Просто я хочу сказать, что журналистика – это не литература второго ряда. Это быстрая литература, литература, которая пользуется всеми своими арсеналами, всеми своими приёмами, но должна делать это стремительно, точно и следуя фактам. Литература может себе позволить доставлять эстетическое наслаждение. Она не обязательно воздействует, не обязательно меняет читателя. А журналистика – это инструмент прямого действия, это боевое орудие. И, ничего не поделаешь, в этом её обречённость, в этом её трагедия и в этом её высокое призвание.


[30.10.15]

На этот раз порядка тридцати заявок пришло про Евгения Шварца, и я, подумавши, решил (хотя меня очень удивляет такой интерес к этому автору именно сейчас), что придётся поговорить о нём.

Отвечаю на вопросы.


– Недавно нашёл в Facebook картинку, – да, действительно есть такая картинка, – где Бунин говорит обо всём Серебряном веке в резких и точных, на мой взгляд, эпитетах. Ваше мнение? Бунин не принял модернистов?

– Да если бы только модернистов. Модернисты здесь как раз совершенно ни при чём. Бунин сам был модернистом (чего он, правда, конечно, не осознавал), такой модернист-архаист, двойственная фигура, пограничная фигура в русской литературе. Конечно, поздние рассказы Бунина, особенно «Тёмные аллеи» и все не вошедшие туда, типа «Три рубля», – это абсолютно модернистская проза: очень сжатая, динамичная, очень откровенная и, как писал Катаев, очень раздвинувшая границы традиционной изобразительности. Это всё так. Он не принимал не то чтобы модернистов. Что, Горький уж ахти какой модернист? Да ничего подобного. Он не принимал вообще коллег, он был раздражительный, желчный человек.

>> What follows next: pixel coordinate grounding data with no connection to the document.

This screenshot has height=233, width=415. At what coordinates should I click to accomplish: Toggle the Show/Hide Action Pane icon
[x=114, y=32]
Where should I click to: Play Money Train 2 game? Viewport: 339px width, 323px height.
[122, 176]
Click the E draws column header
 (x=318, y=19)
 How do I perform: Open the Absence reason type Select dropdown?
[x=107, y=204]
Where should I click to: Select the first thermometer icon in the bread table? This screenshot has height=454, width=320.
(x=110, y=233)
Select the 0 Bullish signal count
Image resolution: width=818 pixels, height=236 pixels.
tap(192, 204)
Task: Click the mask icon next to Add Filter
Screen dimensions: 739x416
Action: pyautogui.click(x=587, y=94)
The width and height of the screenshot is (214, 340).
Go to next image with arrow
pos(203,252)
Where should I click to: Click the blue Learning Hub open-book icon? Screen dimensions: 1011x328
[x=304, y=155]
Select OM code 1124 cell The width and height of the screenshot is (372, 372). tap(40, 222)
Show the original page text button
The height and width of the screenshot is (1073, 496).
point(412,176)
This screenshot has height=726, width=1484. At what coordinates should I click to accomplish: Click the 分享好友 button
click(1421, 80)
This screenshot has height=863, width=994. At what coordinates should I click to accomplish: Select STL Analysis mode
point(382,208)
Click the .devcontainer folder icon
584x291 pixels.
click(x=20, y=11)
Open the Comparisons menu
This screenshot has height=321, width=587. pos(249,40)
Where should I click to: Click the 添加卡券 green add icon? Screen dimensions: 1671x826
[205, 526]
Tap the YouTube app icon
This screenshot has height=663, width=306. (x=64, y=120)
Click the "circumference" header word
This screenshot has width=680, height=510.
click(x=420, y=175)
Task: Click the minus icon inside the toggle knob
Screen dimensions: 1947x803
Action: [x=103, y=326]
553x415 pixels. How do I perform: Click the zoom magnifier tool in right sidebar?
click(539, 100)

Другое дело, что несколько раздражать друг друга литераторы обязаны, наверное. Ну, это норма жизни, потому что литература – это такая вещь, которая не предполагает особенного душевного здоровья, а предполагает конкуренцию (и довольно жёсткую) за читателя, за вечность. Поэтому то, что Бунин плохо отзывался об этих людях, не говорит плохо ни о них, ни о Бунине, а это говорит о его профессиональной болезни, вроде геморроя. Ничего страшного в этом нет. Если бы вы знали, как он отзывался о Кафке, о Прусте, которого он вообще (как и я, впрочем) не мог читать и не понимал, что там хорошего. Берберова ему говорила: «Да что вы, Иван Алексеевич? Да это же писатель того же класса, что и вы!» – мысленно добавляя «если не выше». И таким взглядом он её полоснул, что мама не горюй!